Note each line of the entries that includes "agent". Then copy those lines.

##### The records

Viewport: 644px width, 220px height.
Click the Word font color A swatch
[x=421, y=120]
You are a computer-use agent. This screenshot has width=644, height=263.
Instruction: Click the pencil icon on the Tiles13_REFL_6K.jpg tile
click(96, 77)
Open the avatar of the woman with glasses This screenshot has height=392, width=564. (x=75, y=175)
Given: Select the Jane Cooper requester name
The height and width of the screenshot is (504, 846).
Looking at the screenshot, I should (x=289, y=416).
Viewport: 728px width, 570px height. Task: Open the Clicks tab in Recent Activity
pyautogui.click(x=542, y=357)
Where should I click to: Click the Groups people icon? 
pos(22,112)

##########
##### The records

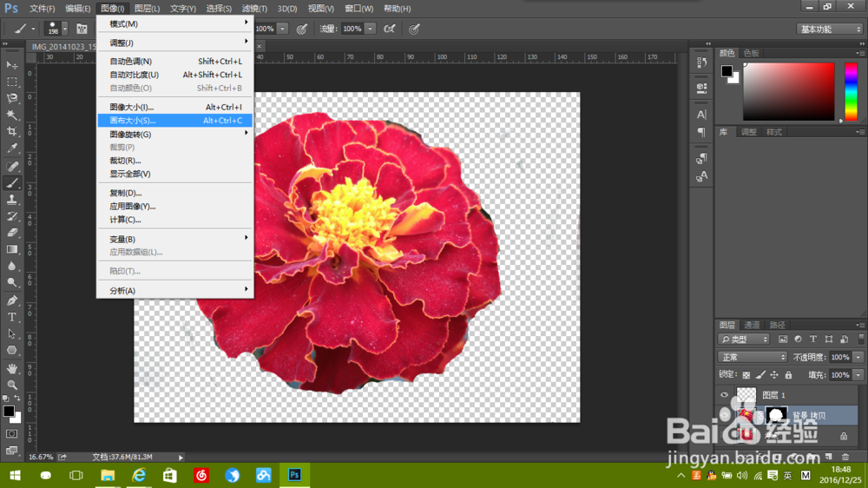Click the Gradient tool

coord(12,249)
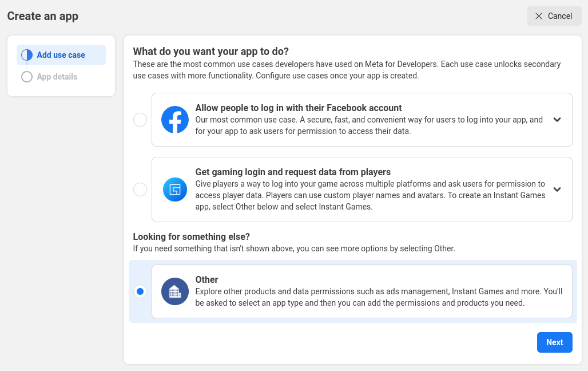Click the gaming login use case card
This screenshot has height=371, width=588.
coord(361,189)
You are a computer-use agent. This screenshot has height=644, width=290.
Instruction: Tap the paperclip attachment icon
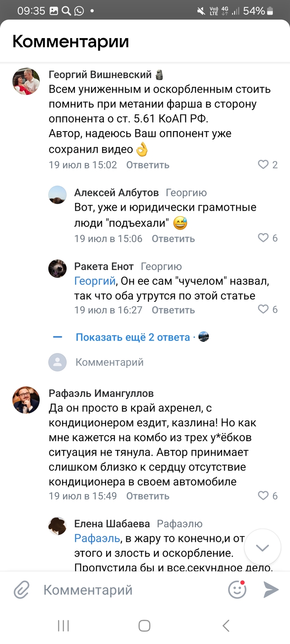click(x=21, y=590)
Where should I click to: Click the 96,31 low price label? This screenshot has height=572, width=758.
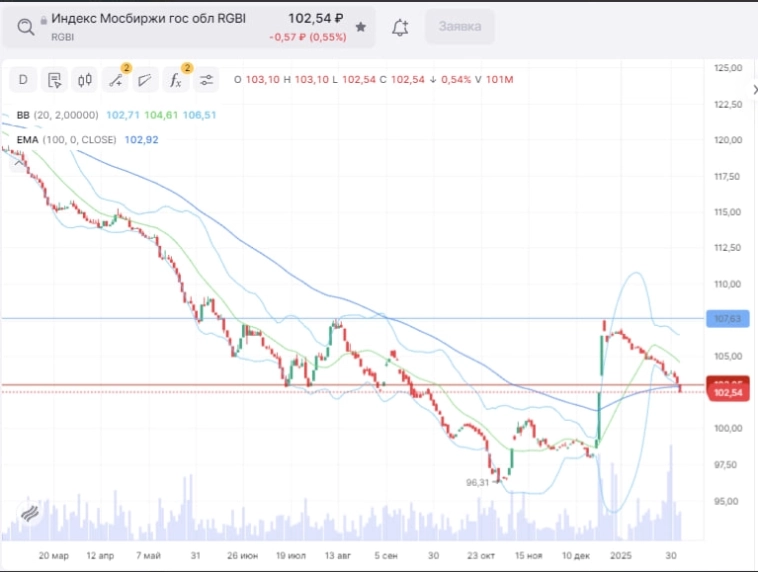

##########

▶ [Written solution]:
You are a computer-use agent. This screenshot has width=644, height=263.
You are a computer-use agent. This screenshot has height=644, width=290.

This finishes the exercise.